Pancreatic β cell proliferation is primarily driven by mTORC1, independently of O-GlcNAcylation. (A–D) Ex vivo β cell mass and immunofluorescence-based analysis of apoptosis (TUNEL) and proliferation (Ki67) of insulin+ β cells from control, βOGT-KO, and βOGT/TSC2-KO pancreas (n = 4–6). Scale bar: 25 um. Statistical analysis by 1-way ANOVA. Total original magnification, ×200. *P ≤ 0.05, ***P < 0.001. (E) Proposed model. OGT positively and negatively modulates mTORC1 and autophagy, respectively, in pancreatic β cells. Mechanistically, OGT regulate apoptosis and proliferation to maintain proper β cell mass, and it modulates insulin biosynthesis and processing to control insulin content and secretion. While mTORC1 can gate apoptosis and positively signal insulin biosynthesis and processing, without OGT, it is unable to do so, suggesting that OGT is a dominant signal for these pathways in β cells (light blue line). Conversely, while OGT has been shown to modulate cell proliferation, mTORC1 can induce proliferation in the absence of O-GlcNAcylation (light blue line). Future direction includes studying the downstream effect of altered autophagy (e.g., vesicophagy, mitophagy) that may regulate β cell function. Statistical analysis by Student’s t test and 1-way ANOVA. Significance P ≤ 0.05.

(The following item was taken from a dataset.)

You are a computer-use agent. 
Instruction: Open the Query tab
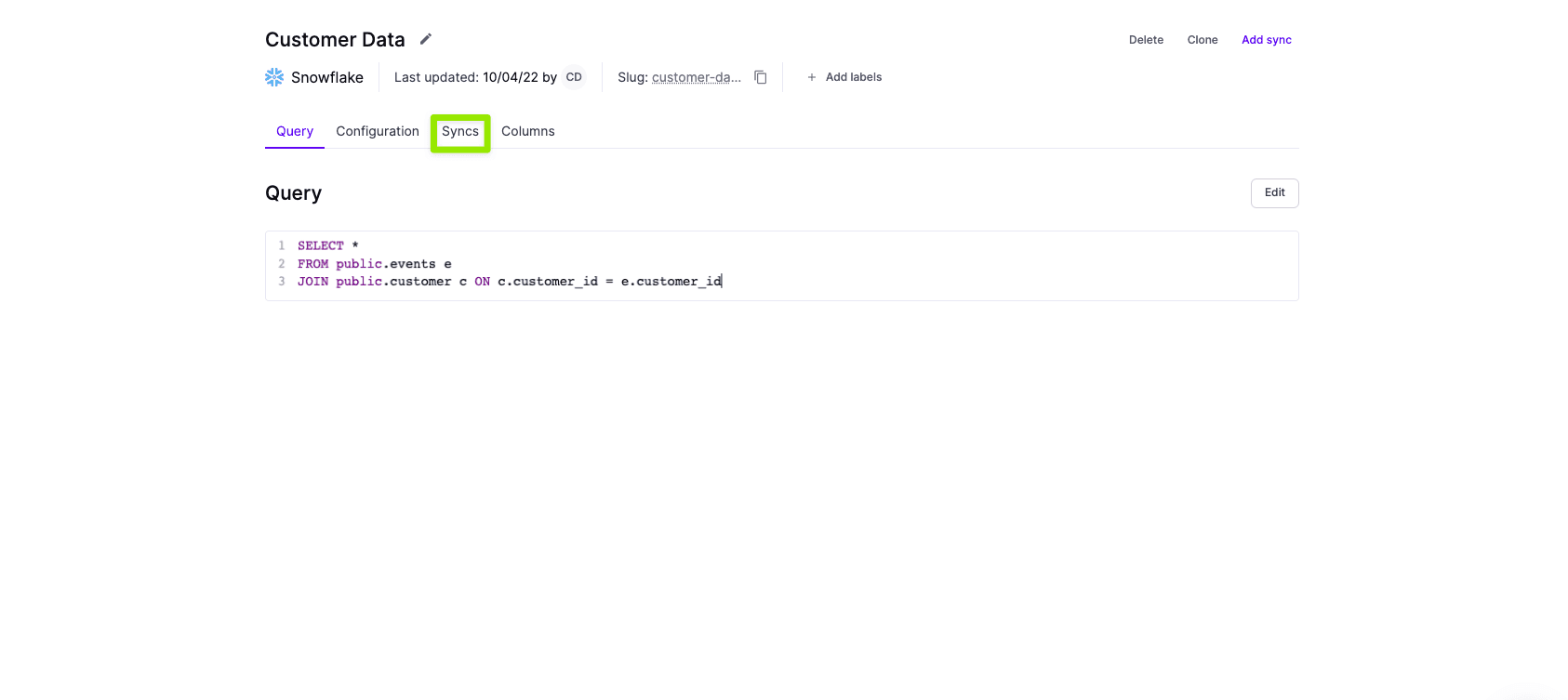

Overlapping and distinct pathways regulated by mTORC1 and OGT. As key nutrient-sensing proteins, OGT and mTORC1 regulate multiple signaling nodes to orchestrate β cell cellular function and health. To investigate the differential signaling between these 2 major pathways, we performed a phospho-protein antibody array to assess and understand changes in the phosphorylation signaling cascade in the islets of βOGT-KO, βTSC2-KO, and βOGT/TSC2-KO. This approach helps delineate the signaling relationship between OGT and mTORC1, particularly since some mTORC1 targets are themselves kinases. Using a thresholding fold change of 20% to control, we identified 67, 121, and 103 differential phospho-proteins in βOGT-KO, βOGT/TSC2-KO, and βTSC2-KO, respectively. KEGG (https://www.genome.jp/kegg/) and GO-term (https://geneontology.org/) analyses of these differential phospho-protein expressions showed converging pathways in cell cycle, apoptosis, MAPK, and Akt signaling pathways (Supplemental Figure 6A). To identify common or differentially regulated signaling, we overlapped these changes between βOGT-KO, βOGT/TSC2-KO, and βTSC2-KO (Supplemental Figure 6B). The 12 overlaps with the same directionality of change between βOGT-KO and βOGT/TSC2-KO represent phosphorylation changes that are OGT dependent. Seventeen of 26 overlaps with the same directionality between βOGT/TSC2-KO and βTSC2-KO are identified as phosphorylation changes that are mTORC1 dependent. We focused on the 9 phospho-proteins that are commonly altered in all 3 genotypes, and of the 9, we identified p-MKK4 (S80), p-calmodulin (T79), and p-4E-BP (T45) as most substantially changed (Supplemental Figure 6C). Consistent with the proposed model, phosphorylation of 4EBP, a known downstream target of mTORC1, is reduced in βOGT-KO islets but is increased in βOGT/TSC2-KO and βTSC2-KO islets. p-MKK4 S80 is reduced in both βOGT-KO and βOGT/TSC2-KO and increased in βTSC2-KO islets, suggesting that while this pathway can be mTORC1 regulated, it is critically dependent on OGT signaling. Calmodulin phosphorylation at T79 is increased in βOGT-KO islets with relative reduction observed in βOGT/TSC2-KO islets, suggesting a potential intersection of OGT and mTORC1 in this pathway. These data show that OGT and mTORC1 have both overlapping and distinct pathways in regulating molecular signaling cascades to orchestrate β cell function.